I will always love you.
You, my darling you.

Bittersweet memories that is all I'm taking with me.
So, goodbye. Please, don't cry.
We both know I'm not what you, you need.
And I will always love you.
I will always love you.

I hope life treats you kind
And I hope you have all you've dreamed of.
And I wish to you, joy and happiness.
But above all this, I wish you love.

And I will always love you..."
Got it? Is that a sad song, or what? "Bittersweeet memories"? "We both know I'm not what you need"? This sucker is about loss, my God; heartbreak, the death of a precious love, desolation, the long, slow, agonizing draught of bitter gall you know you will drink the rest of your life as the one you can never forget recedes in the rear-view mirror.

This is fucking tragedy, man.

But Houston's version - and all the other belters' that have followed her - makes a kind of joke out of that. The emotional throb and gush, the soaring finale...she's not standing there heartsick and grieving that she will always love you; she's hurling her challenge to the skies - she WILL always love you, goddammit, and she's not ashamed who knows it.

Now.

Here's the woman who wrote and first sang this song, Dolly Parton, doing the tune exactly twenty years earlier than the Grammys:Excuse me for being partial, but for my money that's how you put over a hearbreaking song; simple, clean, her voice as clear and sharp as a winter night and as crushingly empty. There's no strength in Parton's version, no power, no hope. She knows she has lost everything, and the sweet clarity in her voice makes the pain of that loss utterly unbearable.

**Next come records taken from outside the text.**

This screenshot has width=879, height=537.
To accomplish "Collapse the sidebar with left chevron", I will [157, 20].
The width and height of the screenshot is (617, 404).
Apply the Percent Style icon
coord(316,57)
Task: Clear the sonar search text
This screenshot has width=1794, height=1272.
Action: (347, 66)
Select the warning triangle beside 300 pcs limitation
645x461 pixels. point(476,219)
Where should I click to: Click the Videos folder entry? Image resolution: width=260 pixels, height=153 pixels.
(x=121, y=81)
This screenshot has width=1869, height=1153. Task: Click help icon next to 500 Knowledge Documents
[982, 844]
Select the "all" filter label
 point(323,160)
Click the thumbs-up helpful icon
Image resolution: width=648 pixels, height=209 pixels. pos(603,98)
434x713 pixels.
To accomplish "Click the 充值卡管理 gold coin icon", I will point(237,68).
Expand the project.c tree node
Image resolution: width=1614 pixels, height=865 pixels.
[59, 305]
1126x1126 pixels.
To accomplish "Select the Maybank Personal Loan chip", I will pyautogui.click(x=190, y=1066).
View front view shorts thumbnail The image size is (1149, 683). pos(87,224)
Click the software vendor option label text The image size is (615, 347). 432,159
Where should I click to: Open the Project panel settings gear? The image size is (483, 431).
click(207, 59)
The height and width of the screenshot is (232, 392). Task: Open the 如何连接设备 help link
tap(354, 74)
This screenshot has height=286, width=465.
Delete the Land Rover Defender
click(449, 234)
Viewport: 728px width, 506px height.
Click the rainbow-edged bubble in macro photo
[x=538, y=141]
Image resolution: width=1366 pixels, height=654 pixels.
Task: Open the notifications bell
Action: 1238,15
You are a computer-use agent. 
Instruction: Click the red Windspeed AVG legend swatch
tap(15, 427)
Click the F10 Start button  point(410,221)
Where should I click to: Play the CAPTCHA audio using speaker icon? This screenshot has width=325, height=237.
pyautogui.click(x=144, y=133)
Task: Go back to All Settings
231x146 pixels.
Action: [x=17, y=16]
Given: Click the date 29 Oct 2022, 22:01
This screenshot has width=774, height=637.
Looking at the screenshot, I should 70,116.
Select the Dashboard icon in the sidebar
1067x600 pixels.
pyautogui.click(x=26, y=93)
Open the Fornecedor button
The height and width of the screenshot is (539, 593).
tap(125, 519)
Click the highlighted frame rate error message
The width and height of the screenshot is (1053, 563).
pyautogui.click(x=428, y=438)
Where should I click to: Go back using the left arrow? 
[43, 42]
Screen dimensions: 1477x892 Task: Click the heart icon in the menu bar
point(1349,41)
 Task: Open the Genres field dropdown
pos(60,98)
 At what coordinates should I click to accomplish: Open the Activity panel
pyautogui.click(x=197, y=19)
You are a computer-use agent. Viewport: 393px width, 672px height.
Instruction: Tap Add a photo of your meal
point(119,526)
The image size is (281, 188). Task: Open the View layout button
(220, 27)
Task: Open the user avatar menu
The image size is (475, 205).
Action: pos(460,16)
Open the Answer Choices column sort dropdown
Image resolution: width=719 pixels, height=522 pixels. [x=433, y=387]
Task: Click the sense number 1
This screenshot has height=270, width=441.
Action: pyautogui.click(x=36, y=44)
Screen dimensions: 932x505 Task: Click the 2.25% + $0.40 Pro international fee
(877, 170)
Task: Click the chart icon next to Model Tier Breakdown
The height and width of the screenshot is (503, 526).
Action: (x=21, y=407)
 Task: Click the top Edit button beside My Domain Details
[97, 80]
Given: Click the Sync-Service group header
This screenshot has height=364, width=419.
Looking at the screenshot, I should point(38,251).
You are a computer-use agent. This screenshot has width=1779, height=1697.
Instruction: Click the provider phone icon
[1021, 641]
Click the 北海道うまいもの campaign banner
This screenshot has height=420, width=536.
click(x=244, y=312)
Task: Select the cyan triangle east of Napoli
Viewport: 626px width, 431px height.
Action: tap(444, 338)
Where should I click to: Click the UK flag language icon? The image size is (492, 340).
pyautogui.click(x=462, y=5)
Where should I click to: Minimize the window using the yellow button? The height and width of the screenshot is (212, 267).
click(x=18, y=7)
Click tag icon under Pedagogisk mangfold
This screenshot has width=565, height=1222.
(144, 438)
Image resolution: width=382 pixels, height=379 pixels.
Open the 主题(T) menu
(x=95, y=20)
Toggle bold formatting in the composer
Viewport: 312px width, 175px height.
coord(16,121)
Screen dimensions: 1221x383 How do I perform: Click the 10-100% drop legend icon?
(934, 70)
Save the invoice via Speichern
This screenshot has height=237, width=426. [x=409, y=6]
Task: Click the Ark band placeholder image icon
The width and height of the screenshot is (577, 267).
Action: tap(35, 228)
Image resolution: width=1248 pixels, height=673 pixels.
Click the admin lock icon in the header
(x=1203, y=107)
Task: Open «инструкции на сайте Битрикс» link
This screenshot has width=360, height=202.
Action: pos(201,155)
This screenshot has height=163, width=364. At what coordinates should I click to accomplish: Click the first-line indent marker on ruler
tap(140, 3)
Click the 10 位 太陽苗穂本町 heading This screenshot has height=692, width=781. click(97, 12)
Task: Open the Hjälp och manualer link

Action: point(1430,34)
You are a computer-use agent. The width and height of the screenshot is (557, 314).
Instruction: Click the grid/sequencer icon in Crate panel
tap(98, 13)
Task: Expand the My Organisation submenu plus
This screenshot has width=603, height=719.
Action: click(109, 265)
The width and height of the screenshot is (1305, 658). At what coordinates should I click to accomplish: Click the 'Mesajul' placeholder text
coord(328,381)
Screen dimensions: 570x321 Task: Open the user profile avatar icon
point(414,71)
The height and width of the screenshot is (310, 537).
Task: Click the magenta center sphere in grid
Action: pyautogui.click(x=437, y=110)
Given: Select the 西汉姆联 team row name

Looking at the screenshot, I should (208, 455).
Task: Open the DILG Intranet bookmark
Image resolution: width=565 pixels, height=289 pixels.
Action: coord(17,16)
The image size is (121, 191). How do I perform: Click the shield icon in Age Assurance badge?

But you hear much more of Whitney than Dolly in pop singing today. So while I am sure that there are those who were fond of Ms. Houston, or loved her, I cannot and do not pretend to share in their grief.

Since I was not a particular fan of the woman's vocal stylings what was lost to me by her death was only her voice and her vocal style, and since that part of her leaves me somewhere between indifferent and mildly irritated to mourn, or pretend to mourn, or, indeed, to do more than to note her passing with a rather irked shrug would be to violate the Five Rules.

Therefore, I will do no more.Sorry, Whitney, but...meh.